ESERCIZI:
1) Secondo il brano sull'America Latina, quale linguaggio ha adottato la Vecchia Destra al posto dei toni militari?
2) Prosegui il brano sull'America Latina dopo la sua ultima frase.

ESTRATTO DEL DOCUMENTO:
——
AMERICA LATINA

Il freddo vento del nord

 

Di Vijay Prashad (*)

 

Vecchi e noti pericoli tendono agguati negli angoli dell’America Latina. Più di un decennio di speranze – consacrate con gli esperimenti del Venezuela – sembra essere finito. La “marea rossa” delle vittorie elettorali dal Venezuela alla Bolivia e più su fino al Nicaragua sembra essere sfumata. La Vecchia Destra si è disfatta degli stentorei toni militari per assumere il linguaggio mellifluo dell’anticorruzione.

 

I bolivariani del Venezuela – il viso attuale della sua sinistra – hanno perso le elezioni parlamentari, Mentre Evo Morales in Bolivia non ha guadagnato l’emendamento alla costituzione che gli avrebbe permesso un quarto mandato presidenziale. L’elettorato argentino ha rifiutato la sinistra peronista a favore della destra dei banchieri, mentre il governo brasiliano di Dilma Roussef patisce l’ostilità delle corporations dei mezzi di informazione e dell’establishment conservatore.
——
DATI FORNITI:
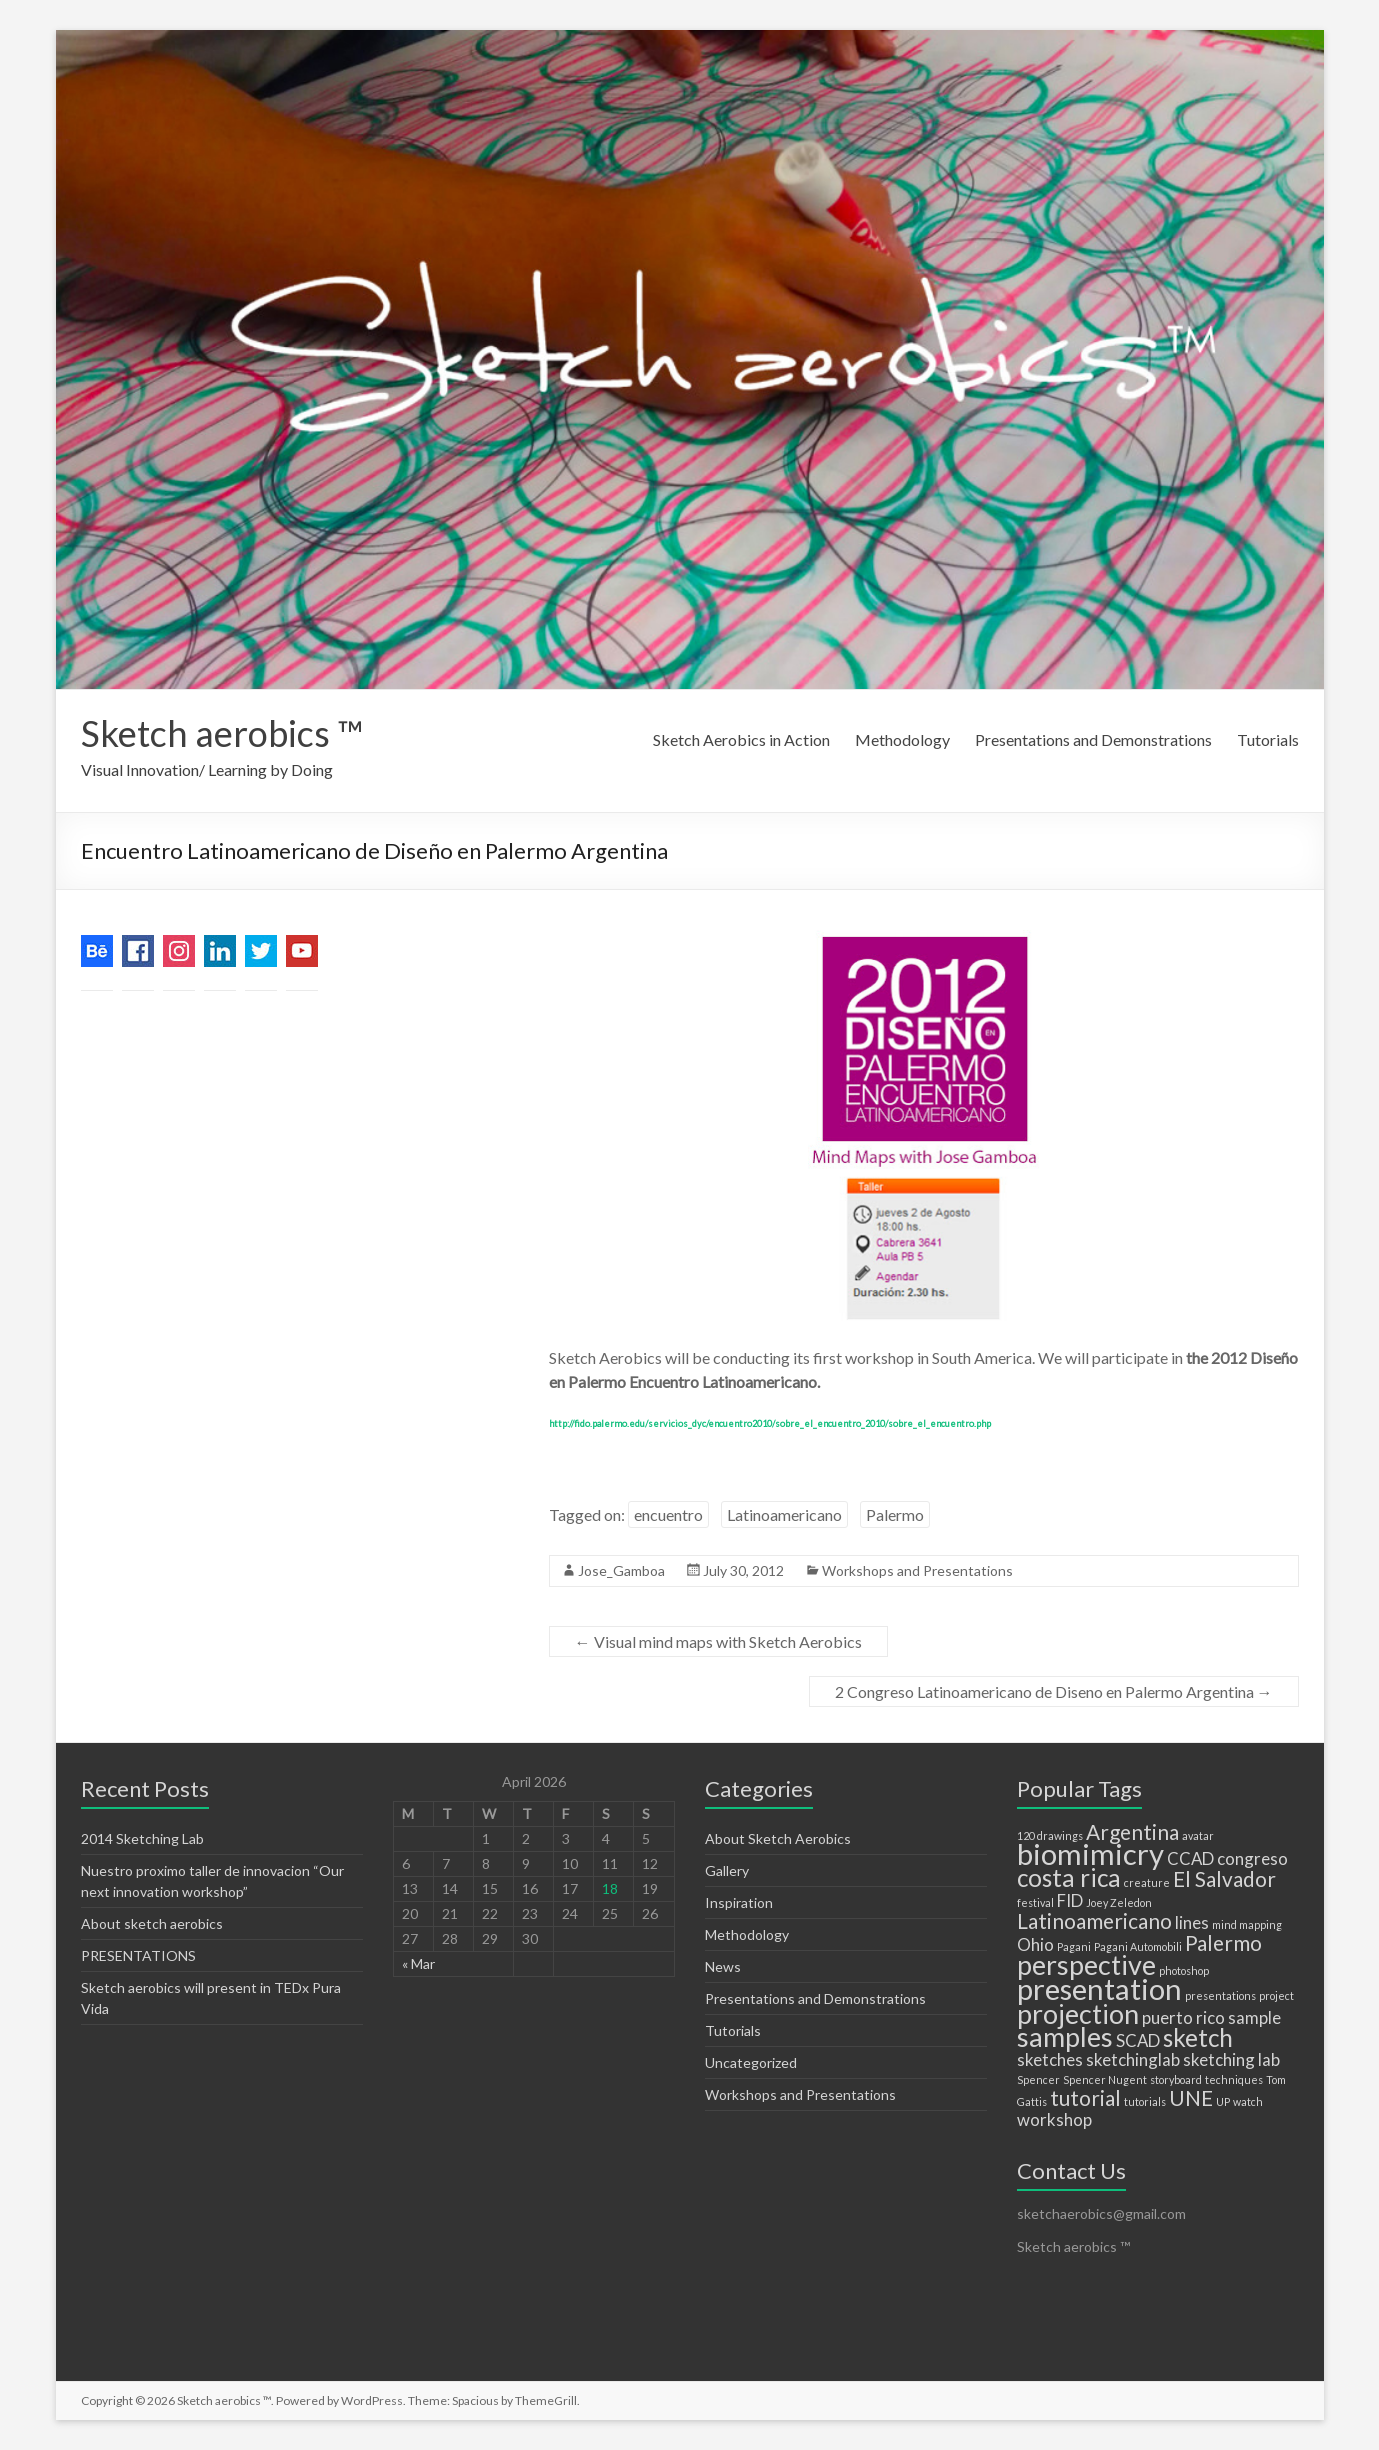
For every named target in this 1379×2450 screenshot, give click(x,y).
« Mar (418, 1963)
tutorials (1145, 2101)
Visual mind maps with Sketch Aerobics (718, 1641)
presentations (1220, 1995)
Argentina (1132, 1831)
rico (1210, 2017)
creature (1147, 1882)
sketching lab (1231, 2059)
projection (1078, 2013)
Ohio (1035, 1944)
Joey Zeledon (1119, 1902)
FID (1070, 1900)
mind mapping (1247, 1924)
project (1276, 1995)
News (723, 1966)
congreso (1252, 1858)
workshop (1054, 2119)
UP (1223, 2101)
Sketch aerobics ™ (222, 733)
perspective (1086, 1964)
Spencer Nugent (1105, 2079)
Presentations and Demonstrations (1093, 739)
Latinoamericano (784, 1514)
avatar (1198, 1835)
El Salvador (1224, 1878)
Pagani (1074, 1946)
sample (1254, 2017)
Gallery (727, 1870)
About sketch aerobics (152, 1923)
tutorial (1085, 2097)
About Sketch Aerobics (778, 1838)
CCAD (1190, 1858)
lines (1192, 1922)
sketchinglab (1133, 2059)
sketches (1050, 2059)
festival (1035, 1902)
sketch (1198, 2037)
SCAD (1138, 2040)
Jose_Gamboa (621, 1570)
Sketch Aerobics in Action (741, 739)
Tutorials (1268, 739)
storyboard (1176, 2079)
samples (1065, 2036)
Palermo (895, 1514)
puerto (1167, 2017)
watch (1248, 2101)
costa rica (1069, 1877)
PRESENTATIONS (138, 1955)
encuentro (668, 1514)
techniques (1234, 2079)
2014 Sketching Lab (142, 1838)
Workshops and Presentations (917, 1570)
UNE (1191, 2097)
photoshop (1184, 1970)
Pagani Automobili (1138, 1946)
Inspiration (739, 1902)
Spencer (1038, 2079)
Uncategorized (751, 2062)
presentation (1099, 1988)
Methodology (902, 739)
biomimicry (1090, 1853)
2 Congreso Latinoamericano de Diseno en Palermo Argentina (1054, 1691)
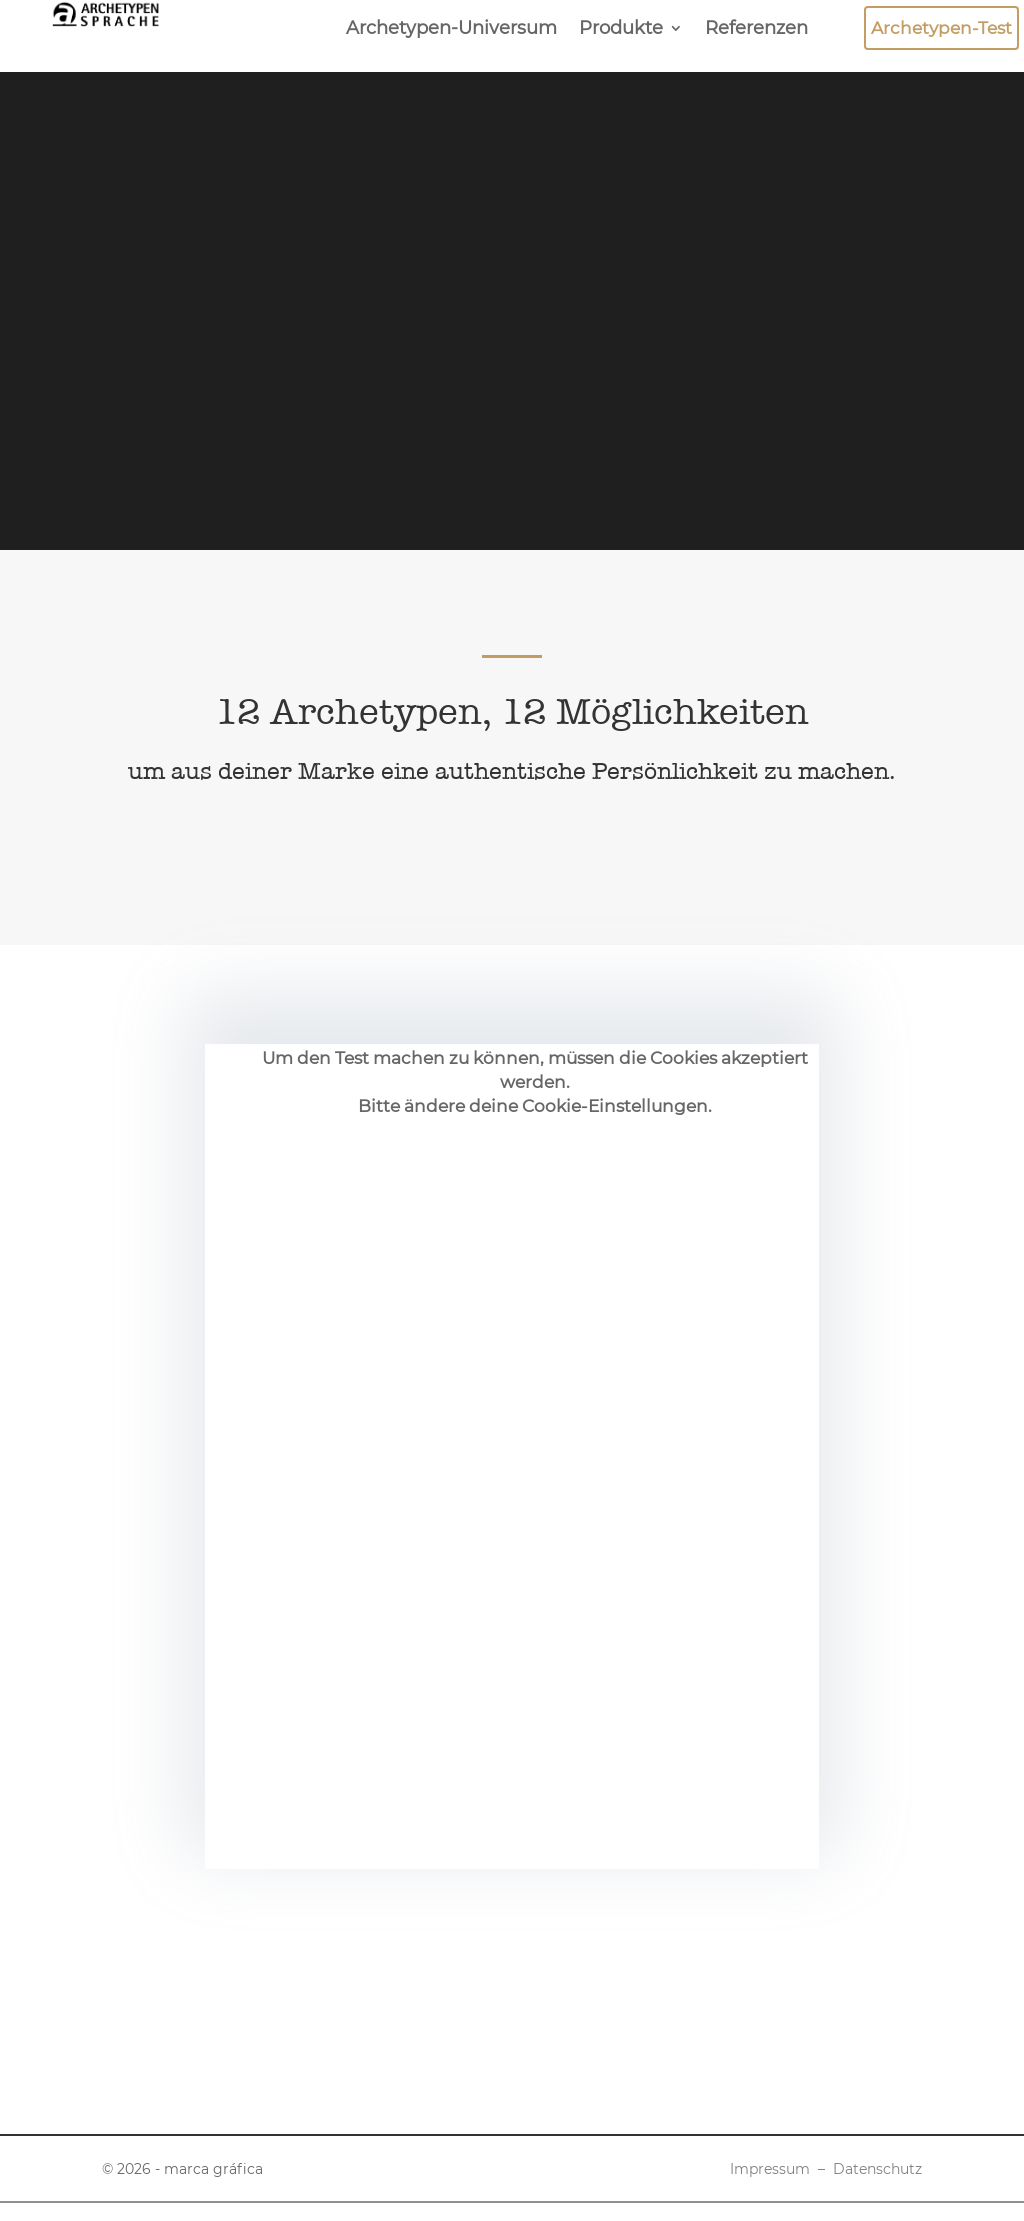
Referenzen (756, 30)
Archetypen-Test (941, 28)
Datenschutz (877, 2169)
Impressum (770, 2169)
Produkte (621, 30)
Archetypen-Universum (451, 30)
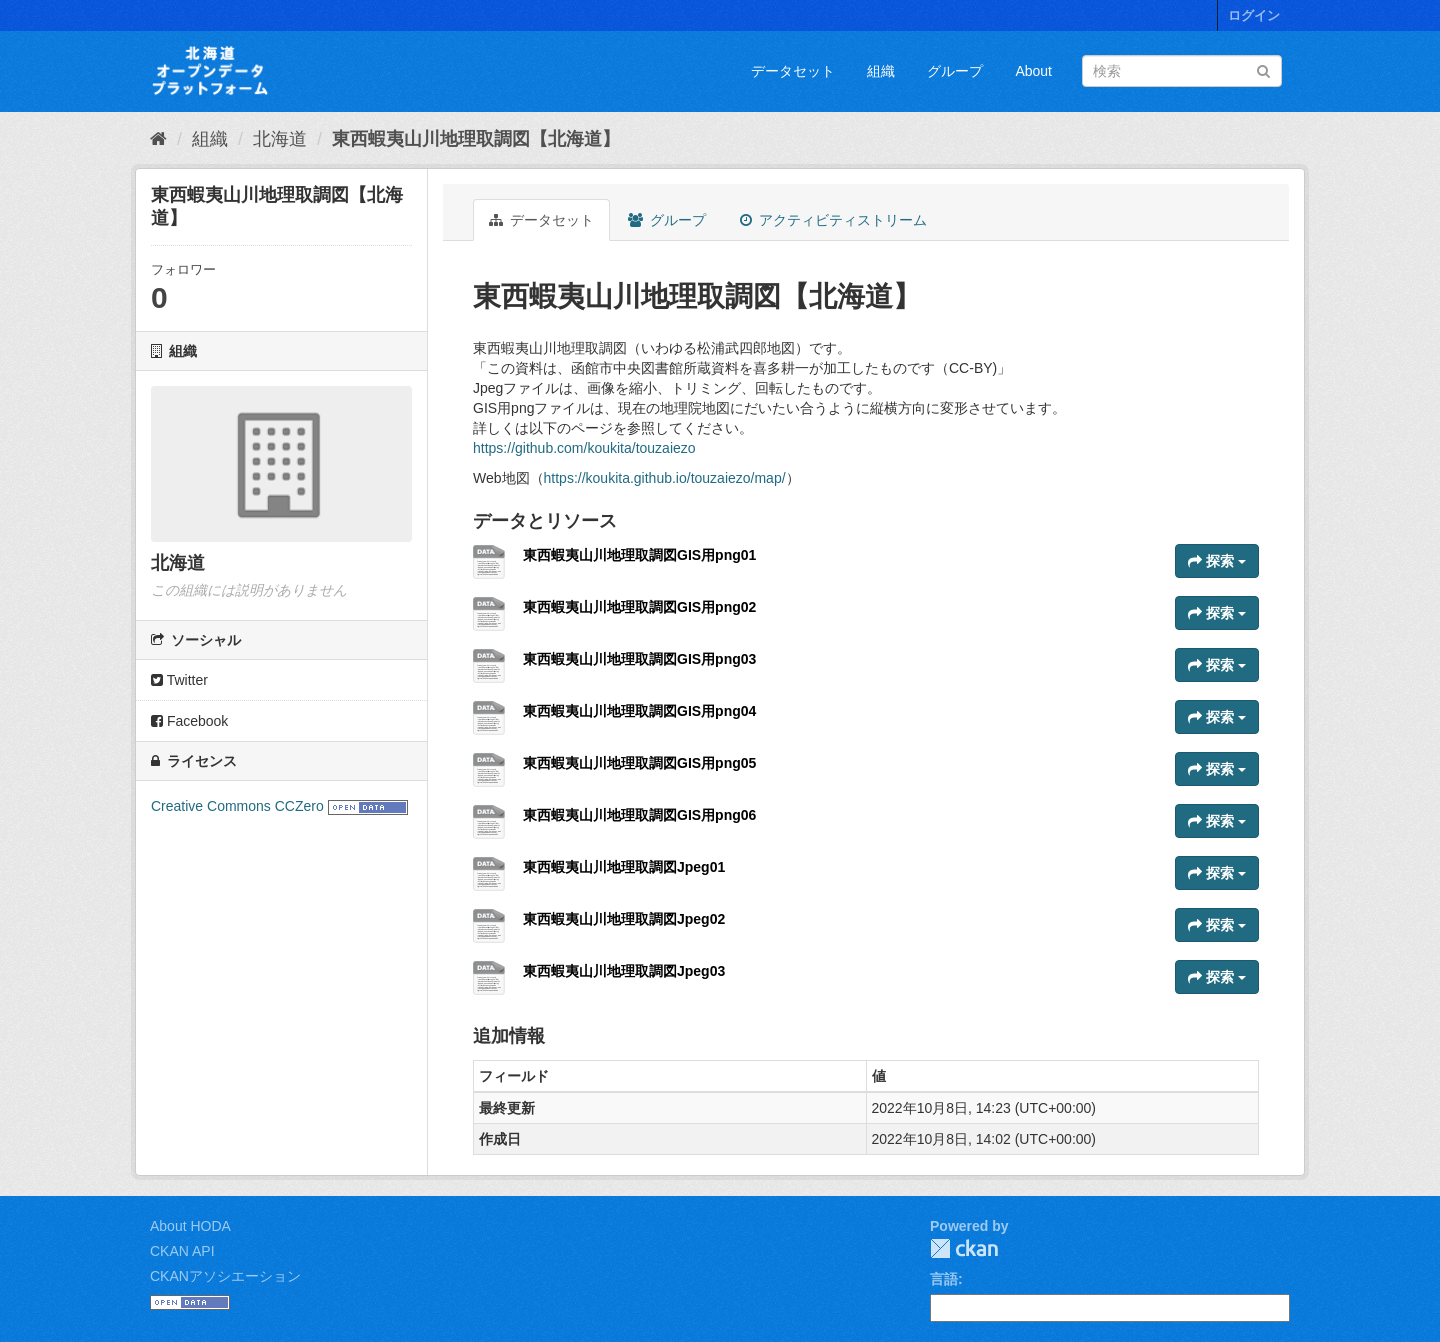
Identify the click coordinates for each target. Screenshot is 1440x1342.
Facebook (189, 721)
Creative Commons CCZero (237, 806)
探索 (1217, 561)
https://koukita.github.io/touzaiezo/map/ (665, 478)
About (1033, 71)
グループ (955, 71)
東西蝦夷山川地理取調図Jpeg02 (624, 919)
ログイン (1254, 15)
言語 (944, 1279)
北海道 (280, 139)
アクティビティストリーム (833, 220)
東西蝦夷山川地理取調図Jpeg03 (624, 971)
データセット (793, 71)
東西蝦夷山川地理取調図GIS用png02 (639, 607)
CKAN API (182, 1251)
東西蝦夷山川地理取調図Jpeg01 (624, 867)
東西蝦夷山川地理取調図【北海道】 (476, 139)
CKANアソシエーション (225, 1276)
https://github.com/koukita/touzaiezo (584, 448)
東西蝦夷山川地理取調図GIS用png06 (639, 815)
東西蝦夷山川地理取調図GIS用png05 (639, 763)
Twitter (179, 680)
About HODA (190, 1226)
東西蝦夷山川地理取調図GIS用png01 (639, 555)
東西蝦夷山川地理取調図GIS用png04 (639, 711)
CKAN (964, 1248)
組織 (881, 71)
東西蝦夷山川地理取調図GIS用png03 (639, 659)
——
SOLUZIONI:
1) Il linguaggio mellifluo dell'anticorruzione.

2)
 

Ma non è la desolazione ciò che definisce un continente. In Perù, Verònica Mendoza, del Frente Amplio, ha raccolto credibilità nel primo round della battaglia presidenziale, mentre in Colombia le Forze Rivoluzionarie Armate (FARC) si preparano a firmare un accordo di pace e a portare la loro politica alle urne.

 

Le istituzioni create nel momento culminante della “marea rossa” - come l’Alleanza Bolivariana per i Popoli della Nostra America (ALBA, n.d.t.) (una piattaforma regionale di commercio), teleSur (una rete regionale di mezzi di comunicazione regionali), così come varie alleanze energetiche (Petrocaribe e Petrosur) -continuano a vivere e sono in ragionevole stato di salute. Le nuove correnti politiche e questi allineamenti istituzionali suggeriscono che non si potrà disfarsi facilmente della “marea rossa”. E’ incardinata nell’immaginazione dei popoli dell’America Latina e nelle istituzioni che sono state fondate più di un decennio fa.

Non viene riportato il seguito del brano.